Dalam sesi diskusi, para imam juga membahas rencana perayaan pesta perak dan pancawindu imamat yang dapat dipusatkan di satu tempat sebagai perayaan bersama Unio. Gagasan ini diarahkan untuk memperkuat kebersamaan dan semangat saling mendukung di antara para imam. Tetapi rencana ini tentu masih harus terus dikonsultasikan, jelas Rm. Goris.

Pertemuan tersebut juga menetapkan panitia mini Camp Unio 2026. Rm. Yudel Neno, Pr, ditunjuk sebagai Ketua Panitia, Rm. Gusty Nesi, Pr, sebagai Wakil Ketua, Rm. Christian Kali sebagai Sekretaris, dan Rm. Dens sebagai Bendahara.

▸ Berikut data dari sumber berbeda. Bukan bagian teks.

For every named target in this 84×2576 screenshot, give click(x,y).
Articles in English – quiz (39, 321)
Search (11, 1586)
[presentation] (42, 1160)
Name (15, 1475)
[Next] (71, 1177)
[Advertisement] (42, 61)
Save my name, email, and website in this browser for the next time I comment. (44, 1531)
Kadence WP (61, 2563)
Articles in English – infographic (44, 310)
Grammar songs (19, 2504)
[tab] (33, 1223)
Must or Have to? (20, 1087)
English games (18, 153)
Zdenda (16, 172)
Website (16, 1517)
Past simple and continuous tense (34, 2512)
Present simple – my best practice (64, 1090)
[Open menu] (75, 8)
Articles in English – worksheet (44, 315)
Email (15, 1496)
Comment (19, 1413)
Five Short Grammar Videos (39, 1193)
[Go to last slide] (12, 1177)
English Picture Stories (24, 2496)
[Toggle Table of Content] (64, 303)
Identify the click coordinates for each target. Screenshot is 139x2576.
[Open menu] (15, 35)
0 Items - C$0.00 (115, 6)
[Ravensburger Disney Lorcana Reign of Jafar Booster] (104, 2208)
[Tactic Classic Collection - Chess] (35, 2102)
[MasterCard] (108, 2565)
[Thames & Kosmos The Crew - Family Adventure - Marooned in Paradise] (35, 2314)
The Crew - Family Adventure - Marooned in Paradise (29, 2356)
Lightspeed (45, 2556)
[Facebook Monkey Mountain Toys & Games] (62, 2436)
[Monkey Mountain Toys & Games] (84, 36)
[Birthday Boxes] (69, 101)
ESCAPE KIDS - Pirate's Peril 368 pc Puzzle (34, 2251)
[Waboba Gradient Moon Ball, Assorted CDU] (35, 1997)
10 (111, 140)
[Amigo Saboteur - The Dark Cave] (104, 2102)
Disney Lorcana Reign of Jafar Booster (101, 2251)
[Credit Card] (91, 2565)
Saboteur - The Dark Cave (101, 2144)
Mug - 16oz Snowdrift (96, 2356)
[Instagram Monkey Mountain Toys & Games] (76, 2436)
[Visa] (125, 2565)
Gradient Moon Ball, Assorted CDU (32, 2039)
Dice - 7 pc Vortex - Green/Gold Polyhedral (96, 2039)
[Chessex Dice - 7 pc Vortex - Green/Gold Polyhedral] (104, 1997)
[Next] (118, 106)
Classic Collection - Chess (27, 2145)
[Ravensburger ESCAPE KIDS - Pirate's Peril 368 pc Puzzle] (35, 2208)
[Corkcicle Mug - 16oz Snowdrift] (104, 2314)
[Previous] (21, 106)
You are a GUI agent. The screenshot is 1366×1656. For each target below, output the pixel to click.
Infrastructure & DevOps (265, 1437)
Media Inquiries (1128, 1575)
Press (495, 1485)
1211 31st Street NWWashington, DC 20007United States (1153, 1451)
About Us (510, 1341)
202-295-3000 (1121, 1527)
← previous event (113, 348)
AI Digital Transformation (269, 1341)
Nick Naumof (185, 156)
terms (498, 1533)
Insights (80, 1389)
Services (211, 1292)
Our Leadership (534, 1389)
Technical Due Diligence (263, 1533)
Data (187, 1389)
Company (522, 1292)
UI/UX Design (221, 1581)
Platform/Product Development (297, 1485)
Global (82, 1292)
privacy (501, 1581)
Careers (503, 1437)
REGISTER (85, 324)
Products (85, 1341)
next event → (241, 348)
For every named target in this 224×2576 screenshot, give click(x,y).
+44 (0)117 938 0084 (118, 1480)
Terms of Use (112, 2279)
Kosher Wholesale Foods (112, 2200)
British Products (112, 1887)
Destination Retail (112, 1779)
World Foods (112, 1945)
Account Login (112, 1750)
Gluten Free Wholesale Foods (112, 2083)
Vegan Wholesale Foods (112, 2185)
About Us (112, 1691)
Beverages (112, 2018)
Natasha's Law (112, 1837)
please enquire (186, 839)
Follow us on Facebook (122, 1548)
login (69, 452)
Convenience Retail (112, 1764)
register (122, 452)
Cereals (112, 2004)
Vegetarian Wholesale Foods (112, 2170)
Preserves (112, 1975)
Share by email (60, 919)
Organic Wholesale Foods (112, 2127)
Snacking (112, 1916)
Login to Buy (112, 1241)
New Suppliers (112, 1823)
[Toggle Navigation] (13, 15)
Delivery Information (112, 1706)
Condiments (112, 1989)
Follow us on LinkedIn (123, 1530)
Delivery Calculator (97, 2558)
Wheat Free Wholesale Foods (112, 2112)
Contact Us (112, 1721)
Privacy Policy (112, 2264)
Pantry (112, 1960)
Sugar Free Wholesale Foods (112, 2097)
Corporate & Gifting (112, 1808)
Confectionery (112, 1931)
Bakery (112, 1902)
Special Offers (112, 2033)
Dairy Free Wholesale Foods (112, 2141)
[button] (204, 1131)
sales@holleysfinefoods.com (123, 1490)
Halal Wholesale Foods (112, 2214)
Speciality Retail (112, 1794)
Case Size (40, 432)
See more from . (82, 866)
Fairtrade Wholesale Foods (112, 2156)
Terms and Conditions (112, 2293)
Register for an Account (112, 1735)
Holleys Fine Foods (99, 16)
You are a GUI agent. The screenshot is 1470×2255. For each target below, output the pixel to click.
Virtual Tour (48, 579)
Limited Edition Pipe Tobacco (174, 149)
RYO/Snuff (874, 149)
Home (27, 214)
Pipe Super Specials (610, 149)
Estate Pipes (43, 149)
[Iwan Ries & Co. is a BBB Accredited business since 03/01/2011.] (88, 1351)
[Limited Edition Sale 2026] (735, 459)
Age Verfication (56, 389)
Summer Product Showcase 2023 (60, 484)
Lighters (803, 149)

Sejumlah seksi juga dibentuk untuk mendukung pelaksanaan Camp Unio. Seksi Komsos dipercayakan kepada Rm. Dalsi Saunoah, Pr; Humas kepada Rm. Martin Nahak, Pr; Perlengkapan kepada Rm. Nuel Bere Mau, Pr; dan Seksi Acara kepada Rm. Vence Bria, Pr.
Pada bagian akhir pertemuan, Deken Mena, Rm. Yohanes Seran Nahak, Pr, menegaskan bahwa bahan sharing dalam pertemuan tersebut menjadi kekayaan bersama. Ia mengingatkan pentingnya membangun komunikasi yang sehat di antara para imam.
“Jika ada informasi, perlu berbicara dengan dia, dan bukan berbicara tentang dia. Itulah tanda persaudaraan,” kata Rm. Yohanes.
Rm. Goris juga menegaskan bahwa sesama imam tidak boleh saling menyusahkan, tetapi perlu menjadi sistem pendukung satu sama lain, termasuk dalam hal persaudaraan dan keuangan.
Pertemuan ditutup dalam suasana persaudaraan. Para imam memaknai kegiatan tersebut sebagai kesempatan untuk berjumpa, berbagi, dan saling meneguhkan dalam pelayanan imamat di Keuskupan Atambua.